ReplyDeleteYou're right, he certainly could.
But the precedent being set by the United States is that terrorist suspects are not prisoners of war, but rather prisoners to be put on trial.
That is the precedent they themselves set when they put the Bin Laden conspirators on trial.
"Again, just because some dumbshit claims that Khadr deserves a trial, it doesn't become a fact, it remains an opinion of a dumbshit."
No, it is a fact.
The fact is that the United States has set the precedent, by putting accused terrorists on trial, that terrorists are to be treated not as prisoners of war, but as criminals.
The fact is that we put accused criminals on trial in Canada, in the United States, in Sweden, and virtually everywhere else in the world possessing a justice system worthy of the name.
Simple facts. Apparently you aren't smart enough to comprehend them.
Not that we expect any different from a Swedish fascist.
"But the precedent being set by the United States is that terrorist suspects are not prisoners of war, but rather prisoners to be put on trial."
ReplyDeleteThat's because those political whore are only interested in getting re-elected and they are too stupid to understand that law enforcement approach does not work with terrorism.
"No, it is a fact."
Apparently, you're too much of a dumbfuck to understand the difference between a fact and an opinion. Let's illustrate. "The Earth is not flat" - is a fact. "Patrick Ross is a dumbfuck" - is an opinion. Do you understand the difference?
"The fact is that the United States has set the precedent, by putting accused terrorists on trial, that terrorists are to be treated not as prisoners of war, but as criminals."
Facts don't change. Legal precedents do. If the next Supreme Court Justice will be interpreting the Constitution rather than legislate from the bench, this precedent will be reversed.
"Not that we expect any different from a Swedish fascist."
An insult from a dumb cocksucker who has no clue what he is talking about is really a compliment.
"That's because those political whore are only interested in getting re-elected and they are too stupid to understand that law enforcement approach does not work with terrorism."
ReplyDeleteAnd what, precisely, do you think works with terrorism?

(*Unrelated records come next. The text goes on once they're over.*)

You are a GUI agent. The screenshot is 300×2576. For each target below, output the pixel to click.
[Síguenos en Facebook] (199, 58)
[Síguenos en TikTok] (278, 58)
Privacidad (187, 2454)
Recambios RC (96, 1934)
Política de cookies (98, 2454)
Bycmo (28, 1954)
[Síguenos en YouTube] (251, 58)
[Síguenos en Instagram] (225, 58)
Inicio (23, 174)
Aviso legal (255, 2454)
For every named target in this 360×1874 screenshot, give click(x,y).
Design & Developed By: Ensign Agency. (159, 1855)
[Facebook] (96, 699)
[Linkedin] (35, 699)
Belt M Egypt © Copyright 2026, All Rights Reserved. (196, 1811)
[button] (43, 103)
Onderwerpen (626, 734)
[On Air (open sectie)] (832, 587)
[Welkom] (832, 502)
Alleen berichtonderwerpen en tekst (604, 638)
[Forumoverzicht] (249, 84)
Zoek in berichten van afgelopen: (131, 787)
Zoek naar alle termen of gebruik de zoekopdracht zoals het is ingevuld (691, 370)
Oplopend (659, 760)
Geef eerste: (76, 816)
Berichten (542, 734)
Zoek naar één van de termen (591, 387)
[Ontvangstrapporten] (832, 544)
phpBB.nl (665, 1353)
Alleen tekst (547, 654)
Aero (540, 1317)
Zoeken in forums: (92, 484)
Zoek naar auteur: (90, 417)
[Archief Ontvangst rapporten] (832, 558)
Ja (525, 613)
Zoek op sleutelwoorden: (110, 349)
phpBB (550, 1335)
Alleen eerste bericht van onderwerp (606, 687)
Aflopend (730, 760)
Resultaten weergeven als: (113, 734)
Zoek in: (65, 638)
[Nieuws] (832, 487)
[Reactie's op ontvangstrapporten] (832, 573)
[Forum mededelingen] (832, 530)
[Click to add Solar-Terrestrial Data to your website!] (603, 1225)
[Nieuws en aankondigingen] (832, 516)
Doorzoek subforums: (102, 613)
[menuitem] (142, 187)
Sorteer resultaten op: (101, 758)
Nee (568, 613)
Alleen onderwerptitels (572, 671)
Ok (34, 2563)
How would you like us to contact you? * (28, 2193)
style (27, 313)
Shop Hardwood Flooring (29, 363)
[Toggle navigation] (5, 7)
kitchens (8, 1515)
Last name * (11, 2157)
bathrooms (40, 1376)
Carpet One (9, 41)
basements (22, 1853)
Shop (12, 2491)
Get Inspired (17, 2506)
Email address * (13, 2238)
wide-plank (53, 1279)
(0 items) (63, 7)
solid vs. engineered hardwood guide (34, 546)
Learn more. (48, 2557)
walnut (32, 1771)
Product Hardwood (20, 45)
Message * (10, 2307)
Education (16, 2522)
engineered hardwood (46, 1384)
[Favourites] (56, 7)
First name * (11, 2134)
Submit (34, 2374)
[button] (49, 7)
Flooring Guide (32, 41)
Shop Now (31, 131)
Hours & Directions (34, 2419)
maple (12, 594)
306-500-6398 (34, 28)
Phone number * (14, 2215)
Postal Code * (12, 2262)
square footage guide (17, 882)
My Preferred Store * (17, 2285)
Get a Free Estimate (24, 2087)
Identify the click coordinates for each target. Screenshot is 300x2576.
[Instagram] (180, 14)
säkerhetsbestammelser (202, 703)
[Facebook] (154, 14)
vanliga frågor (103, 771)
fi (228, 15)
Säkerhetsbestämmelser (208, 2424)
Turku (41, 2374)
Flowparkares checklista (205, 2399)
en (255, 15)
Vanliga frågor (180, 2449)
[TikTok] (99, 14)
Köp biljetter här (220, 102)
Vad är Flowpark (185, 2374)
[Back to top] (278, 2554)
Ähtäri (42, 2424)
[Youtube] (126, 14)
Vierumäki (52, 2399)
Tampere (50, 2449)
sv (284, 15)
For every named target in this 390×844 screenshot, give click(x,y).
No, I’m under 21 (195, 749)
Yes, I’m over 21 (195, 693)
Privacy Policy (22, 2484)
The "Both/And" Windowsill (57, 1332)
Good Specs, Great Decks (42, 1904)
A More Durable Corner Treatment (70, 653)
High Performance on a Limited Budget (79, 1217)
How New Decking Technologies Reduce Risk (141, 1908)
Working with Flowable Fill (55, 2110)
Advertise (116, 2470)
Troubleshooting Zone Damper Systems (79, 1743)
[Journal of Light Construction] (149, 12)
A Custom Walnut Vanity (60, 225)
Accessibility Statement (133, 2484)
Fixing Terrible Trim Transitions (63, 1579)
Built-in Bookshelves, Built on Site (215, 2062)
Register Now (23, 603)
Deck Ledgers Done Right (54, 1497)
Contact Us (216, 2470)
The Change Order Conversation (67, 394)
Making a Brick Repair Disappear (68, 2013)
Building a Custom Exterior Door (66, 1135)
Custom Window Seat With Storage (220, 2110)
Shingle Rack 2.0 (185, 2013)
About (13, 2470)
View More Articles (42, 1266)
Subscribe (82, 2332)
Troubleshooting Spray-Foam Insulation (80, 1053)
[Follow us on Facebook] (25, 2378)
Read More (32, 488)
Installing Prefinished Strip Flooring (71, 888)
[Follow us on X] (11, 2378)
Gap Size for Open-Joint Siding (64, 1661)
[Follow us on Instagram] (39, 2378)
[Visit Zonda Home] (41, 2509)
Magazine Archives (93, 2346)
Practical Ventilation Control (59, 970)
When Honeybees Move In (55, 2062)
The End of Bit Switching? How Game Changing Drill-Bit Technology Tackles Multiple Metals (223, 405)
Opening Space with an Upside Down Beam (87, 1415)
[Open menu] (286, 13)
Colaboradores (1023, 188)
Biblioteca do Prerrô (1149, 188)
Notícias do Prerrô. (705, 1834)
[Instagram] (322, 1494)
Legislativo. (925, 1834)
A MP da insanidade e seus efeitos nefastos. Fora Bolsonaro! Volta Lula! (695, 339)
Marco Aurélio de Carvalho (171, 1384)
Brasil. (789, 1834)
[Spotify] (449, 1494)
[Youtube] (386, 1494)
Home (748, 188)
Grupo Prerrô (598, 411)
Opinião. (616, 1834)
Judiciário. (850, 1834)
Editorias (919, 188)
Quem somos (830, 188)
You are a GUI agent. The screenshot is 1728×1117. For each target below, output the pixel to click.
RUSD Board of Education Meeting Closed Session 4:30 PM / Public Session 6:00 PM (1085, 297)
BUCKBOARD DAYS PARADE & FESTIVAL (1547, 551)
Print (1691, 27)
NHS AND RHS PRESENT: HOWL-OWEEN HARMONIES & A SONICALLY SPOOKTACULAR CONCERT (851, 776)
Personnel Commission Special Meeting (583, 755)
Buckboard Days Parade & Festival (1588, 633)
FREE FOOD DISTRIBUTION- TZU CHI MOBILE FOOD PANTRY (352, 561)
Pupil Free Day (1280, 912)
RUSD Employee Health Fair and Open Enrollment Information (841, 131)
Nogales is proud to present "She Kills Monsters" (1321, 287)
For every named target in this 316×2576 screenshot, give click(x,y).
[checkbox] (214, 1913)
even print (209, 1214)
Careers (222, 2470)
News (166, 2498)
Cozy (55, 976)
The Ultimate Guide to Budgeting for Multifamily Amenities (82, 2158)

"Apparently, you're too much of a dumbfuck to understand the difference between a fact and an opinion. Let's illustrate. "The Earth is not flat" - is a fact. "Patrick Ross is a dumbfuck" - is an opinion. Do you understand the difference?"
And the fact that terrorists have been put on trial is just that -- a fact.
The fact that such desicions set precedents in a legal system is precisely that -- a fact.
The fact that every justice system worthy of the name operates according to the name is precisely that -- a fact.
"Facts don't change. Legal precedents do. If the next Supreme Court Justice will be interpreting the Constitution rather than legislate from the bench, this precedent will be reversed."
No, legal precedents do not change. They can be overruled, or they can be ruled inapplicable, but they do not change.
And we have yet to see any cases in which that precedent has been overruled or ruled inapplicable.
It's time for you to face up: the facts simply do not line up with you on this one, they line up against you.
This isn't that difficult to understand. I'm sure even you can manage it.
"An insult from a dumb cocksucker who has no clue what he is talking about is really a compliment."
Hmmmm. That's amusing. I was just thinking that myself...
If he killed Speer as a "soldier" like people claim then why is he not simply kept as a POW by the US until the end of the conflict? If I recall my history correctly that is what generally what is supposed to happen to captured soldiers.
ReplyDeleteAnd if he is not a Soldier and therefore not immune to prosecution for actions done in combat, and Canada wants to put him on trial they are more than welcome to (they have jurisdiction based on nationality of the perpetrator), BUT since he killed an America the US DOES have jurisdiction to try him AS WELL based on nationality of the person he killed.